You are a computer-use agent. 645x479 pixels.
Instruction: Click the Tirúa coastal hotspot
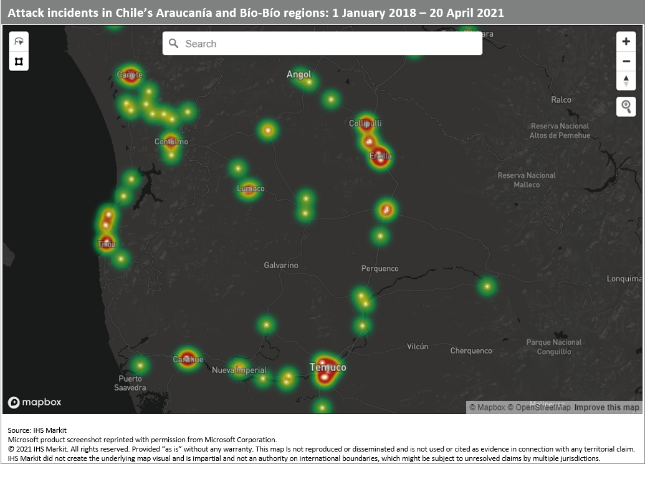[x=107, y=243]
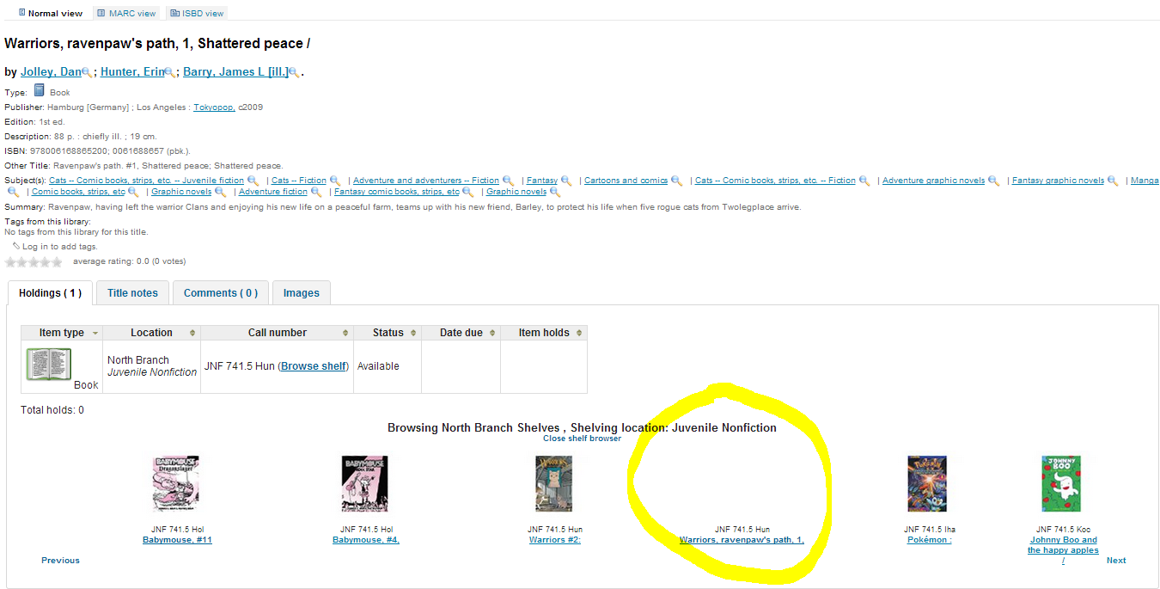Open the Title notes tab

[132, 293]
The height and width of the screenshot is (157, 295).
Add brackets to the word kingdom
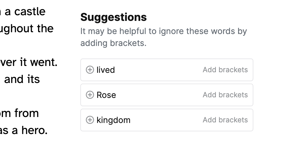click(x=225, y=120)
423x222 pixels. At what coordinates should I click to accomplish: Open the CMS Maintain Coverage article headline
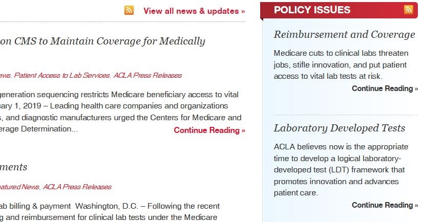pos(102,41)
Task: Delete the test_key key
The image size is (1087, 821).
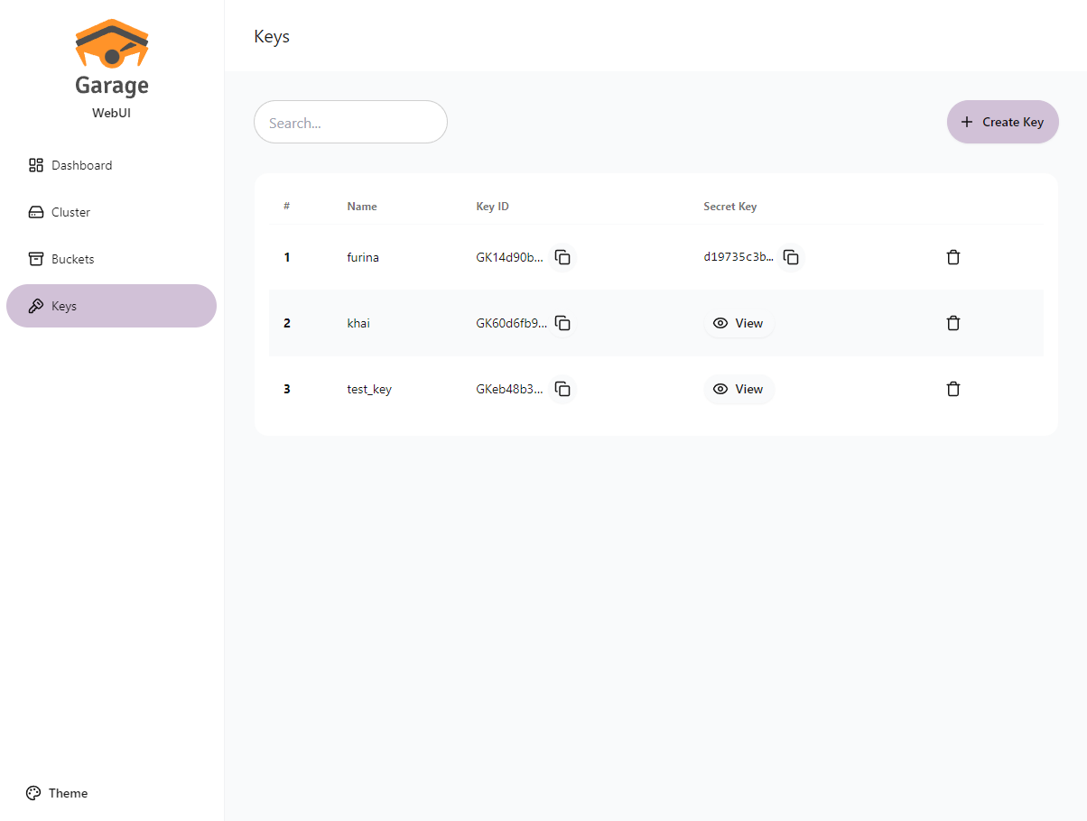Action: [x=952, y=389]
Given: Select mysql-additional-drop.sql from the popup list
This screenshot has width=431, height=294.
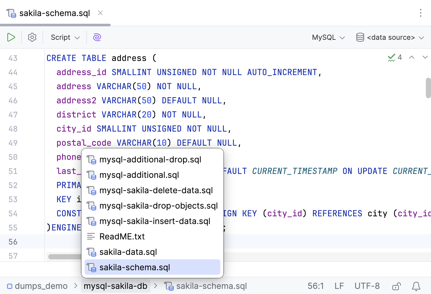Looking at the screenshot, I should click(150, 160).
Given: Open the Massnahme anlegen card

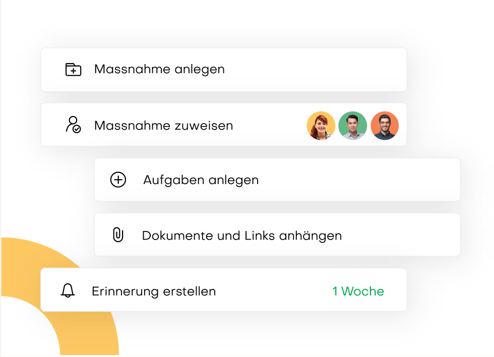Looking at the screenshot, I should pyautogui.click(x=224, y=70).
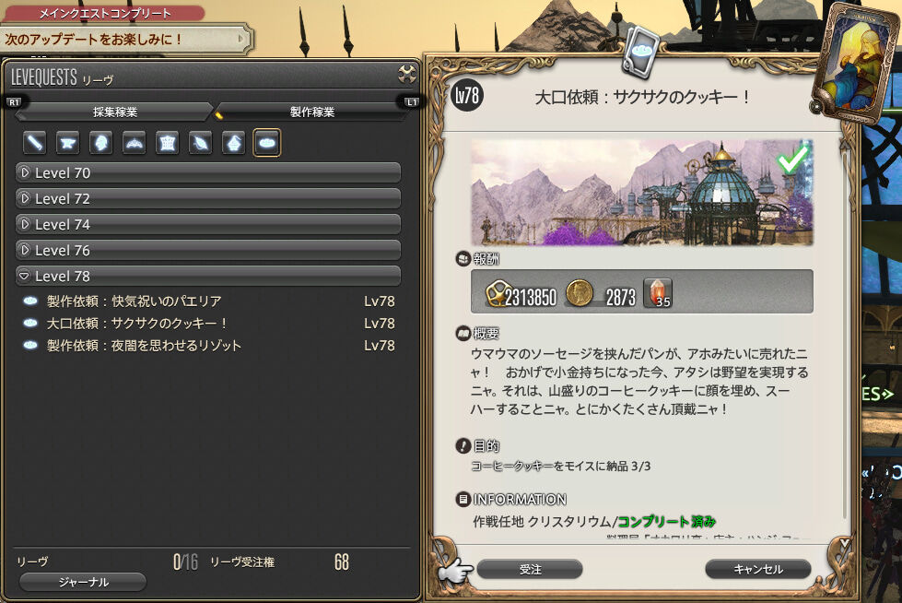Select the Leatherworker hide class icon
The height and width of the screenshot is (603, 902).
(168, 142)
━━━━━━
### YOUR INSTRUCTIONS
Quote the records in their entirety, keeping the wording exact and excluding pictures.

### OUTPUT BELOW
You are a computer-use agent. 645x479 pixels.
Instruction: Click the Tirúa coastal hotspot
[x=107, y=243]
Open the Title notes tab

[132, 293]
The height and width of the screenshot is (157, 295).
Add brackets to the word kingdom
click(x=225, y=120)
423x222 pixels. At what coordinates should I click to accomplish: Open the CMS Maintain Coverage article headline
pos(102,41)
Task: Delete the test_key key
The image size is (1087, 821).
Action: [x=952, y=389]
Given: Select mysql-additional-drop.sql from the popup list
This screenshot has width=431, height=294.
Looking at the screenshot, I should click(150, 160).
Given: Open the Massnahme anlegen card

Looking at the screenshot, I should pyautogui.click(x=224, y=70).
Select the Leatherworker hide class icon
The height and width of the screenshot is (603, 902).
(168, 142)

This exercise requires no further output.